Homosexuallity is an issue churches need to show that same bravery.
It's a moral issue for Christians. It demands moral courage beyond slamming doors.
So again, when Jesus comes back, will it be Vatican City, Joel Osteen's megabox or some transgendered biker bar in New Mexico on a Friday night during happy hour?


----------



## pweller (May 21, 2008)

I think that religion is inherently irrational. I hate see our government making decisions even loosely based on what the bible says. To me, its like trying to build a house on a foundation of marshmallows.

I've found that people who believe in religion are thinking emotionally, and people that don't believe in religion are thinking rationally. I've never seen a good 'resolution' to this type of conflict, it just seems to be a never-ending disagreement. But, I think it is important for both sides to recognize this fact, otherwise arguements can escalate with no effect.

I've always wondered what percentage of homosexuals are athiests? I would guess it would be higher than heterosexual athiests if only because of what the bible says about gays. Anybody know?


----------



## PedanticTurkey (Jan 26, 2008)

**WHAT TO WORK ON:**
[a] Reproduce the forum thread on religion word for word, from "I've found that" up to and including "gays. Anybody know?".
[b] Extend the forum thread on religion, picking up after its last line.

**DATA BLOCK:**
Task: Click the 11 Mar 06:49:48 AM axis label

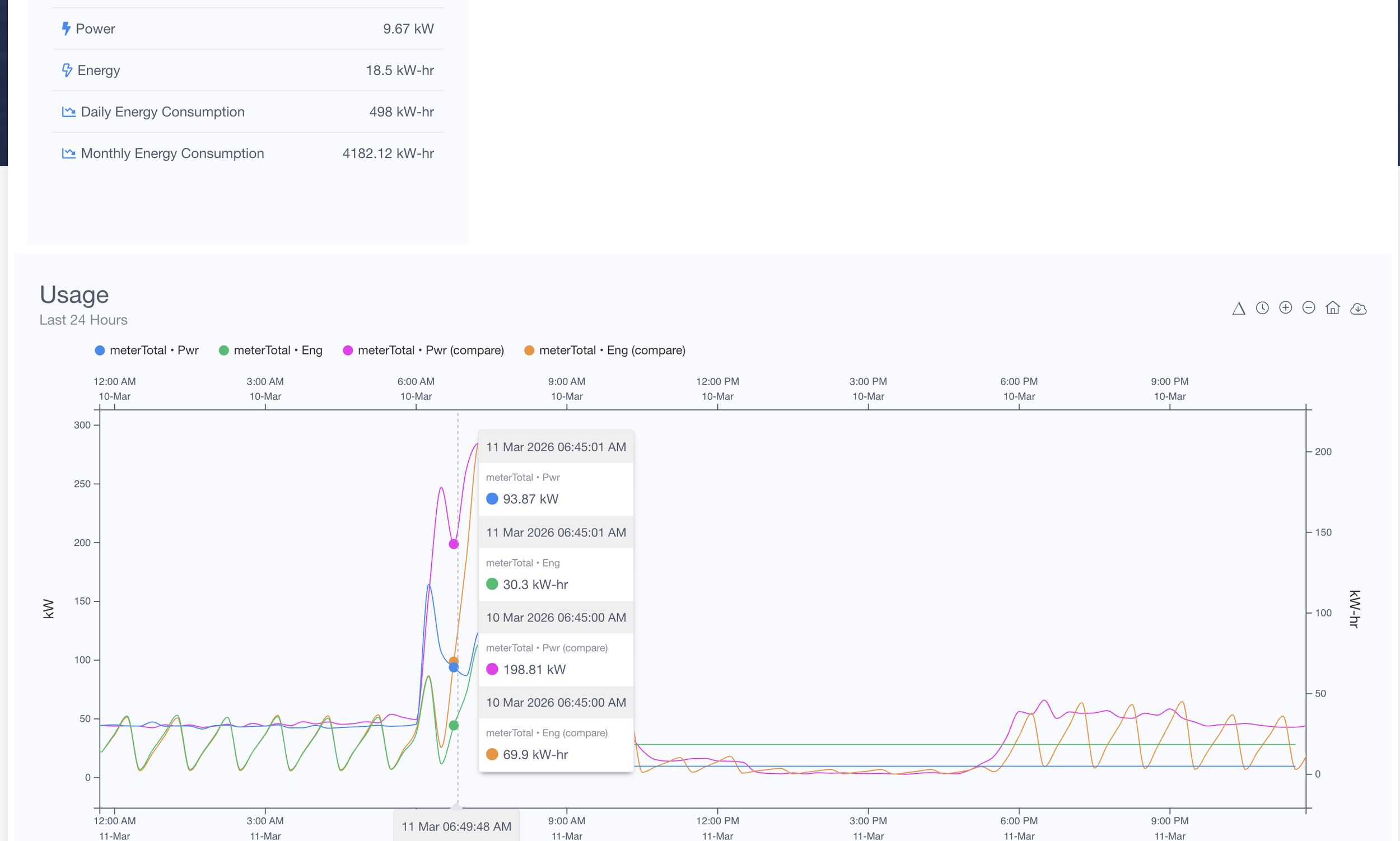Action: (456, 826)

**EXERCISE RESULTS:**
[a]
I've found that people who believe in religion are thinking emotionally, and people that don't believe in religion are thinking rationally. I've never seen a good 'resolution' to this type of conflict, it just seems to be a never-ending disagreement. But, I think it is important for both sides to recognize this fact, otherwise arguements can escalate with no effect.

I've always wondered what percentage of homosexuals are athiests? I would guess it would be higher than heterosexual athiests if only because of what the bible says about gays. Anybody know?

[b]
Kav said:


> What does the Bible show us? Jesus didn't hang with ladies that remind me of Sarah Brightman. Jesus spent his time with sinners, and sick people and the poor.
> 
> ...
> 
> So again, when Jesus comes back, will it be Vatican City, Joel Osteen's megabox or some transgendered biker bar in New Mexico on a Friday night during happy hour?


Jesus "hung out" with _former_ sinners. And why did he choose them? Because they knew how wicked they were, unlike the hypocrites.

A homosexual who thinks homosexuality is not an abomination would not qualify.


----------



## RJman (Nov 11, 2003)

topbroker said:


> Of course there are some openly gay men on the fora -- not many -- but there are far more who are other-denying or self-denying bisexual or gay men. To them generically, I would say: come on. Whom are you fooling? *Some of your posts *and pictures* send my "gaydar" into hyperdrive.* The very worst cases (fortunately not in evidence at AAAC) are the "protests too much" dimwits at Style Forum who make jiggling breasts their avatars, and so on. Insert chuckle.


Oooh! Oooh! Do I?


----------



## Kav (Jun 19, 2005)

Topbroker is the Janus face of Turkey and WA. 
If you've faced discrimination, you reinvent the world to one filled with latent homosexuals and claim every good looking or talented male or female as your own, oblivious to he hurt you cause in turn.
Genius and a place in our temporal society should have room for all, no discrimination or reverse discrimination.


----------



## topbroker (Jul 30, 2006)

Kav said:


> Topbroker is the Janus face of Turkey and WA.
> If you've faced discrimination, you reinvent the world to one filled with latent homosexuals and claim every good looking or talented male or female as your own, oblivious to he hurt you cause in turn.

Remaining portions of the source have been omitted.